Une courbe des taux qui se pentifie et inquiète
Le marché obligataire japonais envoie des signaux de méfiance inédits depuis plusieurs décennies : les rendements des obligations d'État à 10 et 20 ans ont atteint des niveaux rarement vus ces derniers temps, tandis que l'écart entre le rendement à 10 ans et celui à 2 ans s'est creusé à 143 points de base, un record depuis 2004. Ces mouvements traduisent une préoccupation croissante des investisseurs sur l'inflation et sur la trajectoire des prix à plus long terme, alors même que les anticipations de resserrement à court terme par la Banque du Japon ont été réévaluées à la baisse.
« La récente pentification de la courbe est un signal d'alarme envoyé par les investisseurs », a déclaré Kento Minami, économiste senior chez Daiwa Securities.
Budget expansif et contrainte monétaire
Le resserrement de la prime de terme intervient après la présentation du programme économique de la Première ministre Sanae Takaichi. Les marchés jugent que les ambitions de dépenses publiques — incluant des mesures de soutien et d'investissements public-privé — risquent de peser sur les finances publiques et de rendre plus difficile une normalisation de la politique monétaire. Plusieurs acteurs financiers estiment que le gouvernement préfère conserver un environnement monétaire accommodant pour favoriser la réussite de ses projets, ce qui crée un décalage entre la perception du risque par les investisseurs et la stratégie affichée par les autorités.
Quelle réaction de Tokyo et de la BoJ ?
La Banque du Japon a déjà relevé son taux directeur à 1 % à la mi-juin. Malgré cela, les taux de swap laissent apparaître une probabilité élevée d'une nouvelle hausse à court terme. Face aux ventes massives sur le marché obligataire, Tokyo envisagerait de réviser la formulation de son programme économique afin d'apaiser les investisseurs et de limiter la volatilité des taux souverains.

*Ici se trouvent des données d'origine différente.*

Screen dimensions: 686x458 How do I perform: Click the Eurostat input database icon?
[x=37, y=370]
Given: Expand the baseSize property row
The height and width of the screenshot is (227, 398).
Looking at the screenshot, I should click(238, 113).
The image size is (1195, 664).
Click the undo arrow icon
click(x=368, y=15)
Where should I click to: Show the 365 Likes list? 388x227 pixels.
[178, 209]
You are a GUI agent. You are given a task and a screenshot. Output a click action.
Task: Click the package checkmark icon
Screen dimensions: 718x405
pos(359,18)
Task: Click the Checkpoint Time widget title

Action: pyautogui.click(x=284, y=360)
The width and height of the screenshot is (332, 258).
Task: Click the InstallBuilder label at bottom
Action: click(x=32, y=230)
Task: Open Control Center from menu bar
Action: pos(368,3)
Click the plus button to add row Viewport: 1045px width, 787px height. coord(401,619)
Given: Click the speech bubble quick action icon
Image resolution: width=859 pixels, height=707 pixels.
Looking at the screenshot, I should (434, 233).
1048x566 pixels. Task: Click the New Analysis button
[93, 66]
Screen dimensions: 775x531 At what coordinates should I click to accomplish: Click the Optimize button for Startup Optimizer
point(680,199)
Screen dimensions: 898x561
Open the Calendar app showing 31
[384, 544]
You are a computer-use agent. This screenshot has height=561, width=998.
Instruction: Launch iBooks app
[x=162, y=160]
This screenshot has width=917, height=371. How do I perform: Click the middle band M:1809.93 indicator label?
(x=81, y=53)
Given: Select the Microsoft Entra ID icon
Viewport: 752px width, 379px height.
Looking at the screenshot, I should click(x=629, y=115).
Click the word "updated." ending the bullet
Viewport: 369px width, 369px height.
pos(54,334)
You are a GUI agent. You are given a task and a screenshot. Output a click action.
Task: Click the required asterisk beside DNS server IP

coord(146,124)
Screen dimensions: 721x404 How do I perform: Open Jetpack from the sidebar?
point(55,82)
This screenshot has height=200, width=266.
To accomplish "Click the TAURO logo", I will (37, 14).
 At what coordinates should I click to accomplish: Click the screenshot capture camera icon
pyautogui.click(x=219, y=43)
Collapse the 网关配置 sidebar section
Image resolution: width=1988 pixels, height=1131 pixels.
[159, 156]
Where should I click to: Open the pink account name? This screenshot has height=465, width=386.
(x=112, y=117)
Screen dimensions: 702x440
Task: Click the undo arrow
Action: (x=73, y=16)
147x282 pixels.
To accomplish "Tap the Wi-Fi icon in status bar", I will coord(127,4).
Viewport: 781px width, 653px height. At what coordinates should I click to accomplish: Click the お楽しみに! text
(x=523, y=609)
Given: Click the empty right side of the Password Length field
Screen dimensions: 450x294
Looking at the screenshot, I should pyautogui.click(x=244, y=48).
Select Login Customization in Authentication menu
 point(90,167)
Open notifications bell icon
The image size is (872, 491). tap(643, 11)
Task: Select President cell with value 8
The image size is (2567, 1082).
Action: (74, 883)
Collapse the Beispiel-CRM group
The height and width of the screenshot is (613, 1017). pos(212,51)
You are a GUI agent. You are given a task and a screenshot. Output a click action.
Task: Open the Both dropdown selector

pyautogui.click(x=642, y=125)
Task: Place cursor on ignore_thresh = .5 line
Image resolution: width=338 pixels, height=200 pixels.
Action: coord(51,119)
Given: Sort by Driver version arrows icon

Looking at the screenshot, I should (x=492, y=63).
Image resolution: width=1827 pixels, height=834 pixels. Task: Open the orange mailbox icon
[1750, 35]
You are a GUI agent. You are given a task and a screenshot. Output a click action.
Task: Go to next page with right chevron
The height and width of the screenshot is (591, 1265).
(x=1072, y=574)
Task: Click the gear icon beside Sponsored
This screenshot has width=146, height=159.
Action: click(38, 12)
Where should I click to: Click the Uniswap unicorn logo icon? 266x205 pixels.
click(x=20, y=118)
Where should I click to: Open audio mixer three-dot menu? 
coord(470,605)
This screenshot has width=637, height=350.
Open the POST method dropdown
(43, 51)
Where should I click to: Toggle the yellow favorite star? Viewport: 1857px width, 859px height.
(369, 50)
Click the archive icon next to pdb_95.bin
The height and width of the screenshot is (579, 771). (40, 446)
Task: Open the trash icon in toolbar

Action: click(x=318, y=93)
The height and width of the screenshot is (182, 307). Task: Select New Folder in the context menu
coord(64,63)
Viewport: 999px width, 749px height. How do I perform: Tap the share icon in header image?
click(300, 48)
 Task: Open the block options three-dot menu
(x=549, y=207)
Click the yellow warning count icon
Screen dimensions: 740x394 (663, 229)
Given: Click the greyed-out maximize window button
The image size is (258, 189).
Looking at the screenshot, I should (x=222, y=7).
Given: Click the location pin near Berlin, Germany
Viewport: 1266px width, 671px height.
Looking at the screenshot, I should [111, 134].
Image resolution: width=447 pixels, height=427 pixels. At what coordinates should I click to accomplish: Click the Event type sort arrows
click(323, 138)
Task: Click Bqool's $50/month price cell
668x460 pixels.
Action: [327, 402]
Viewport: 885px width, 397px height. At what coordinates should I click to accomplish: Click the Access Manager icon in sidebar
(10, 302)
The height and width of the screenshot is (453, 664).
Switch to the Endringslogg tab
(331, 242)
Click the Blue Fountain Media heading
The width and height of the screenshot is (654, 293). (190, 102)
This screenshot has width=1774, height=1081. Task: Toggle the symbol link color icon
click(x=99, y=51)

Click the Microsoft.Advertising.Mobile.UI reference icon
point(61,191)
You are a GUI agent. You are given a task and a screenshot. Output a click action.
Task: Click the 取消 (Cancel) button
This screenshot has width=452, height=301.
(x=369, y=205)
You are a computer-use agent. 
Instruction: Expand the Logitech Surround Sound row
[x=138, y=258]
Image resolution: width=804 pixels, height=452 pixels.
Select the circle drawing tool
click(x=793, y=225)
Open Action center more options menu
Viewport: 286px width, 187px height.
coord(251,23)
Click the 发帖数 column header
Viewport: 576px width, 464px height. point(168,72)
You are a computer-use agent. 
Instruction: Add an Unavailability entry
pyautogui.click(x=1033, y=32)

Impacts concrets pour les marchés et l'économie
La pentification de la courbe signale plusieurs conséquences tangibles :
- un coût de financement potentiel plus élevé pour l'État si la hausse des rendements se maintient ;
- une pression accrue sur les banques et les caisses de retraite, exposées aux variations de la courbe ;
- une plus grande sensibilité des marchés internationaux aux décisions budgétaires et monétaires japonaises.
Quelques chiffres pour situer
| Indicateur | Valeur citée |
|---|---|
| Écart 10 ans - 2 ans | 143 pb (plus haut depuis 2004) |
| Taux directeur BoJ | 1 % (relevé mi-juin) |
La situation mérite une attention soutenue : elle illustre la difficulté à coordonner une politique budgétaire ambitieuse avec une trajectoire monétaire visant à maîtriser l'inflation. Pour les investisseurs et les décideurs, l'enjeu est désormais de savoir si Tokyo pourra rassurer les marchés sans compromettre ses objectifs de croissance.